DATA SHOWN:
******

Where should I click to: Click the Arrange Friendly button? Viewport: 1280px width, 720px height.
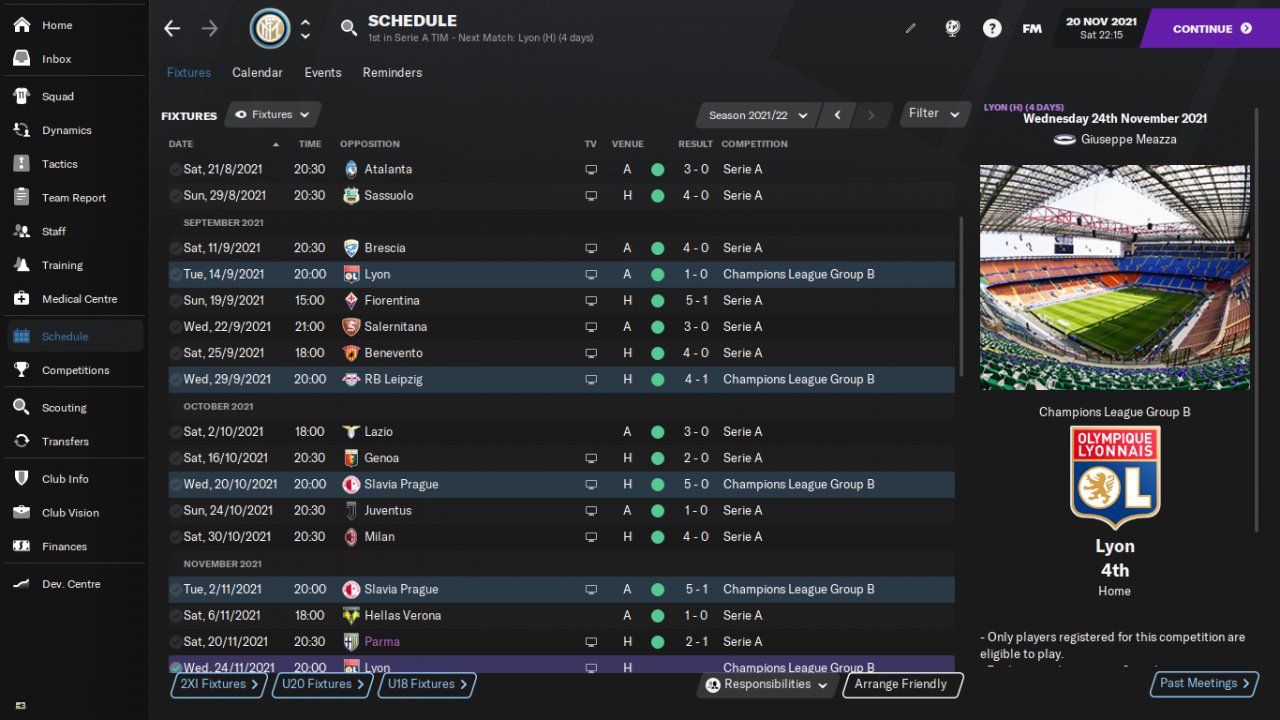point(901,685)
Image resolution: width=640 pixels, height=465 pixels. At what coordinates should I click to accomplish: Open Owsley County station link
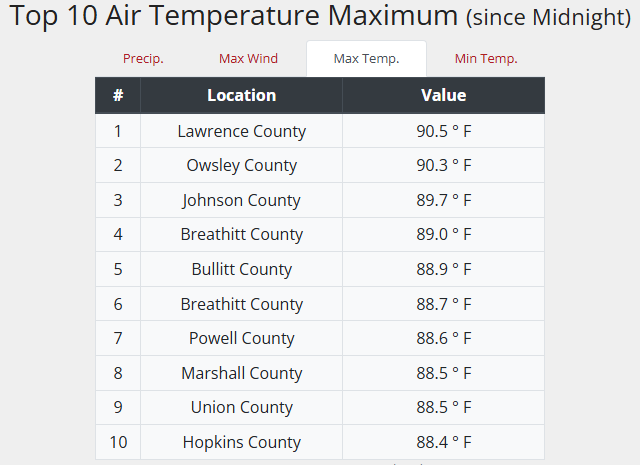[241, 166]
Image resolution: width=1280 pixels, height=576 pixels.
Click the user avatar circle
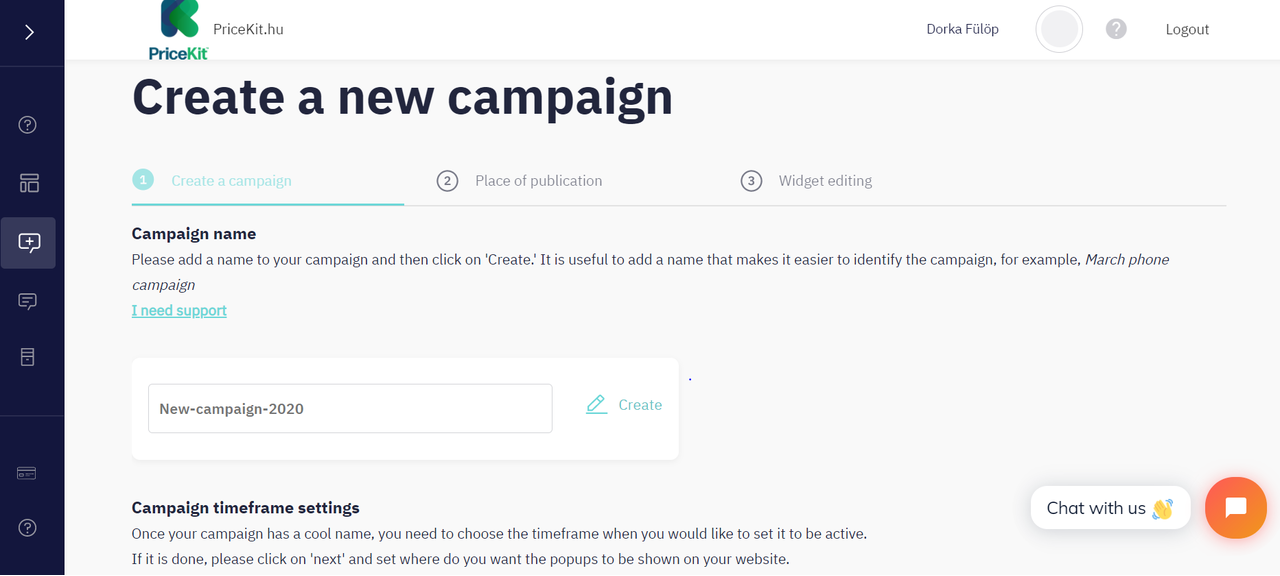click(x=1059, y=29)
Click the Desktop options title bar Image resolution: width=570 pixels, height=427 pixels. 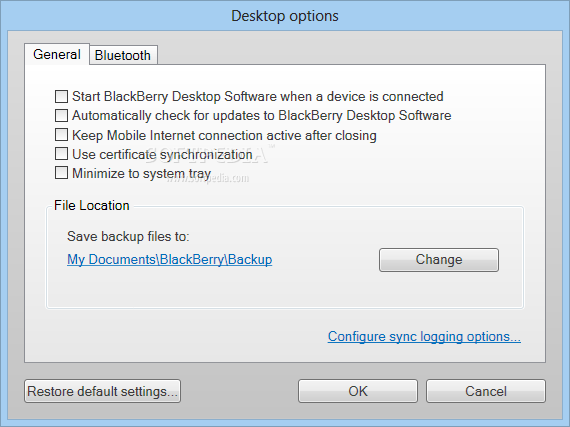285,16
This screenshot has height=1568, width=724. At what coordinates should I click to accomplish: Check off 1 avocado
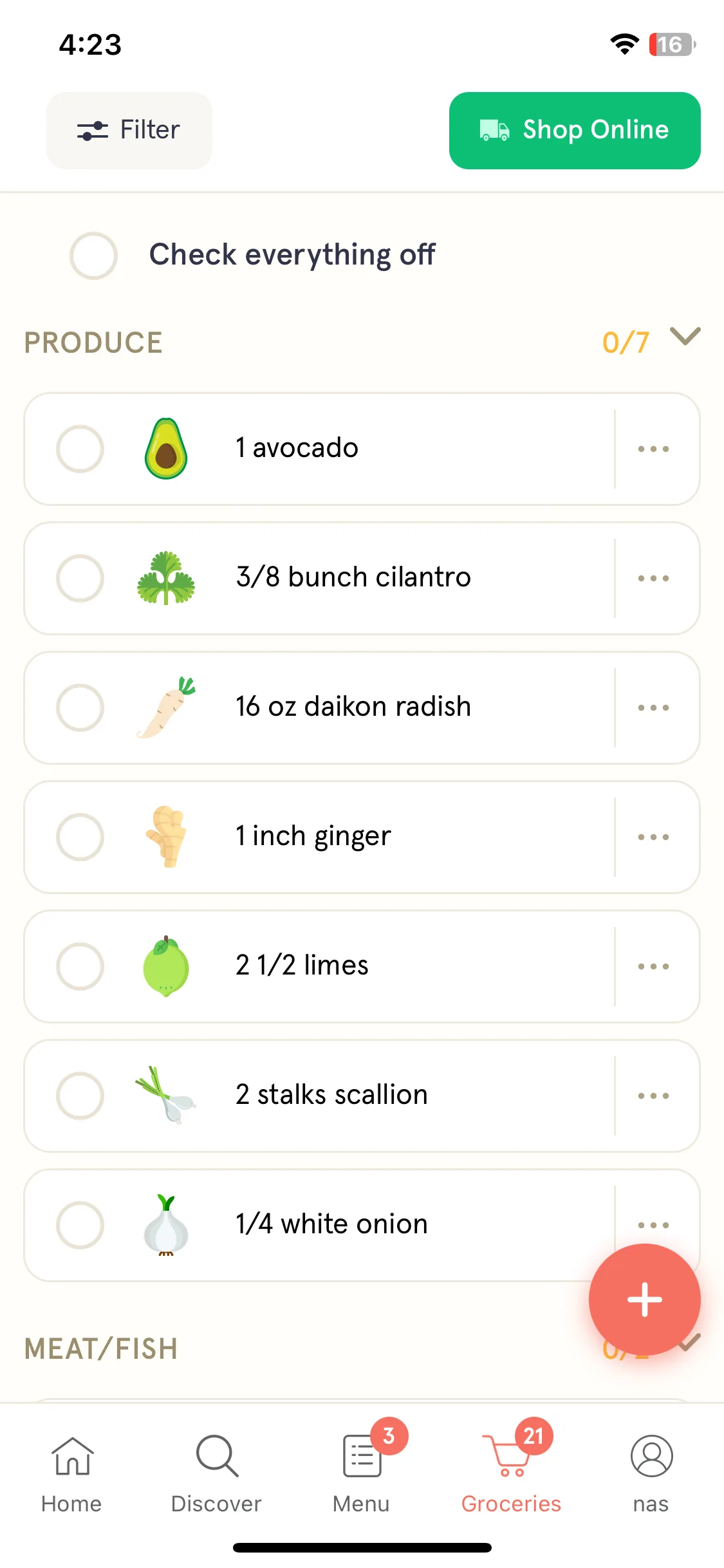(80, 449)
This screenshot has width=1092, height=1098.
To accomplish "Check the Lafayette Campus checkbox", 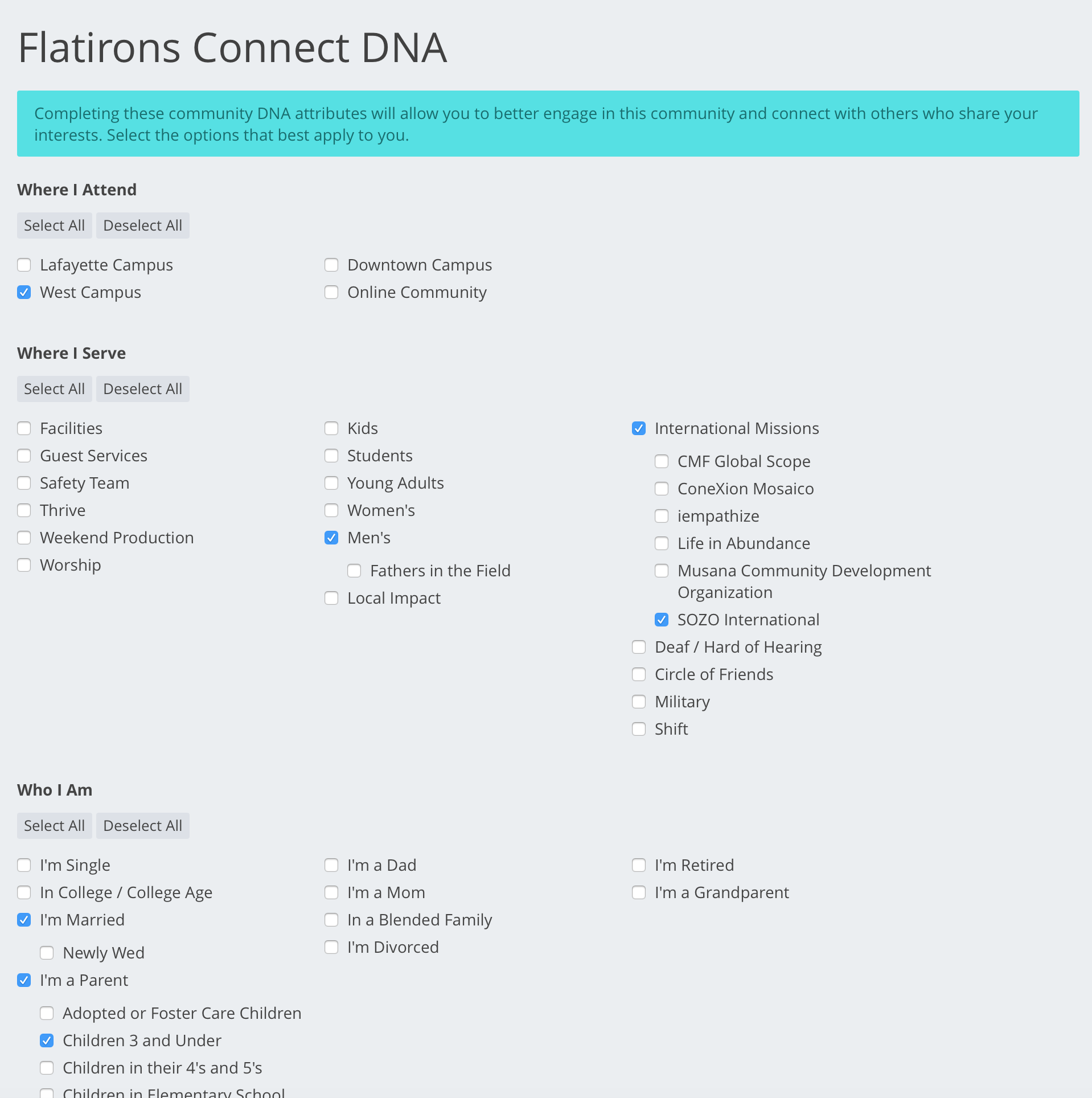I will pos(24,265).
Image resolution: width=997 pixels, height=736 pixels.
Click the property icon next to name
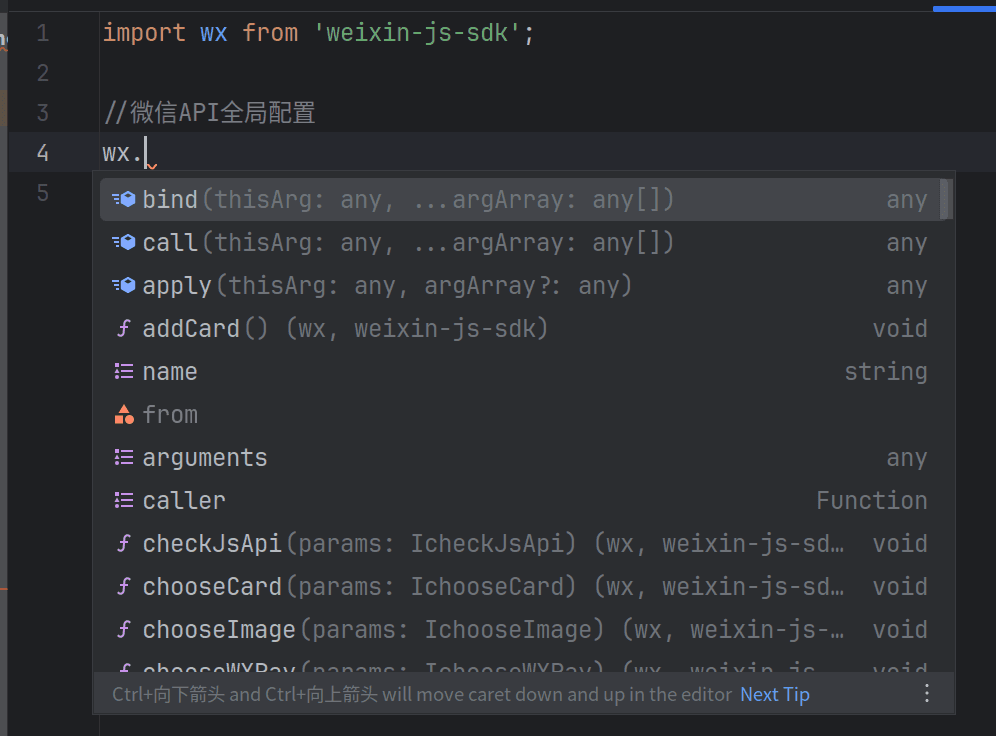(124, 372)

******

INSTRUCTIONS FOR THE TASK: Please repeat, exactly and with nothing else, the lines from the one containing "Image resolution: width=997" to the last line of the entries, both included, excluding any pictures.

SOLUTION FOR THIS EXERCISE:
Image resolution: width=997 pixels, height=736 pixels.
Click the property icon next to name
(124, 372)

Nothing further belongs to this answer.